Memahami perbedaan antara keduanya penting bagi umat Islam untuk mengapresiasi kedudukan masing-masing dalam ajaran Islam.
Secara etimologis, kata "Qudsi" berasal dari bahasa Arab "quds" yang berarti suci atau mulia. Dengan demikian, "Hadist Qudsi" dapat diartikan sebagai hadist yang memiliki kesucian khusus. Secara terminologis, hadist Qudsi adalah perkataan Nabi Muhammad SAW yang menyampaikan firman Allah SWT, namun tidak termasuk dalam Alquran.
Biasanya, hadist Qudsi diawali dengan ungkapan seperti "Allah berfirman" atau "Rasulullah SAW bersabda, Allah berfirman". Contoh hadist Qudsi adalah:
Artinya: "Dari Abu Hurairah radhiallahu 'anhu, ia berkata bahwa Nabi shallallahu 'alaihi wa sallam bersabda: 'Allah Ta'ala berfirman: Aku sesuai dengan prasangka hamba-Ku kepada-Ku, dan Aku bersamanya ketika ia mengingat-Ku...'"
Meskipun keduanya berasal dari Allah SWT, terdapat beberapa perbedaan mendasar antara Alquran dan hadist Qudsi:
Alquran adalah kitab suci utama dalam Islam yang menjadi pedoman hidup bagi umat manusia. Ia memiliki kedudukan tertinggi sebagai sumber hukum dan petunjuk. Sementara itu, hadist Qudsi berfungsi sebagai penjelas atau pelengkap terhadap ajaran yang terdapat dalam Alquran.

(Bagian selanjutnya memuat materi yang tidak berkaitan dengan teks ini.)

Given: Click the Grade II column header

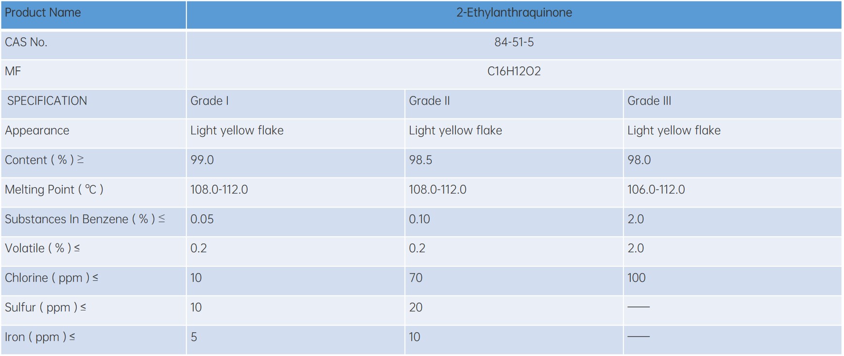Looking at the screenshot, I should (x=429, y=101).
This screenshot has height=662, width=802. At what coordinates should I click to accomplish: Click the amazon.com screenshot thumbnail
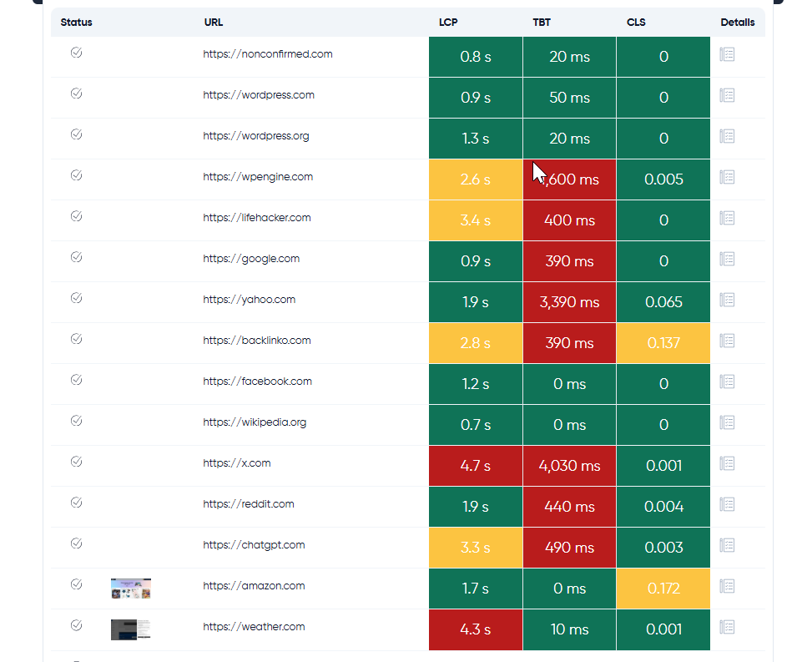click(130, 587)
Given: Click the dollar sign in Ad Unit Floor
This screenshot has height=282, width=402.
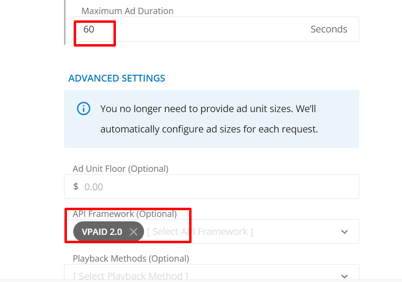Looking at the screenshot, I should point(76,186).
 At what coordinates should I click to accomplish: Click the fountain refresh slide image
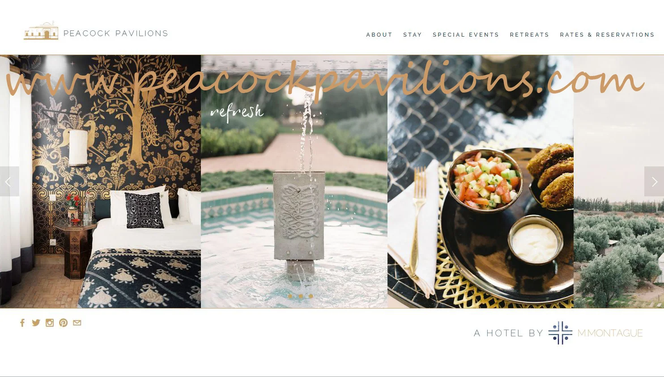294,182
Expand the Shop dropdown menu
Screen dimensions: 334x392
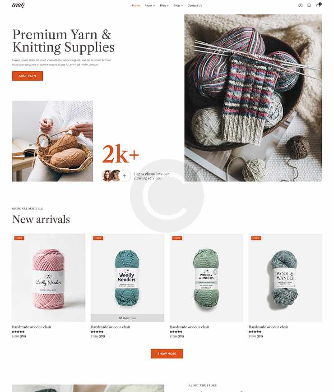pyautogui.click(x=178, y=5)
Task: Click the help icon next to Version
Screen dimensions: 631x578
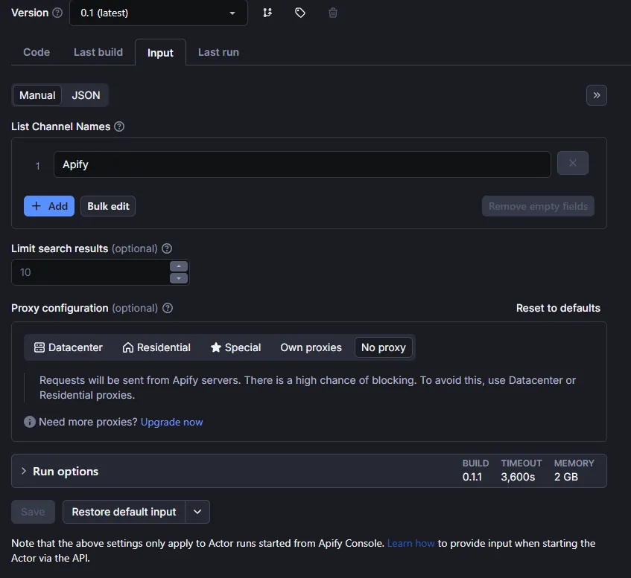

Alquran merupakan firman Allah SWT baik dari segi lafal maupun makna. Setiap kata dan huruf dalam Alquran adalah langsung dari Allah SWT. Sebaliknya, dalam hadist Qudsi, maknanya berasal dari Allah SWT, namun lafalnya disampaikan oleh Nabi Muhammad SAW. Hal ini berarti bahwa Nabi menerima makna dari Allah dan menyampaikannya dengan kata-kata beliau sendiri.
Alquran diturunkan melalui perantaraan Malaikat Jibril secara verbatim dan disampaikan kepada Nabi Muhammad SAW dengan lafal yang tetap. Hadist Qudsi, di sisi lain, bisa jadi diterima Nabi melalui ilham atau mimpi, dan beliau menyampaikannya dengan lafaz beliau sendiri.
Alquran memiliki kesucian yang sangat tinggi. Membacanya dianggap sebagai ibadah, dan ia digunakan dalam berbagai ritual ibadah seperti shalat. Hadist Qudsi tidak memiliki status yang sama,membacanya tidak dianggap sebagai ibadah dalam konteks yang sama, dan ia tidak dibaca dalam sholat.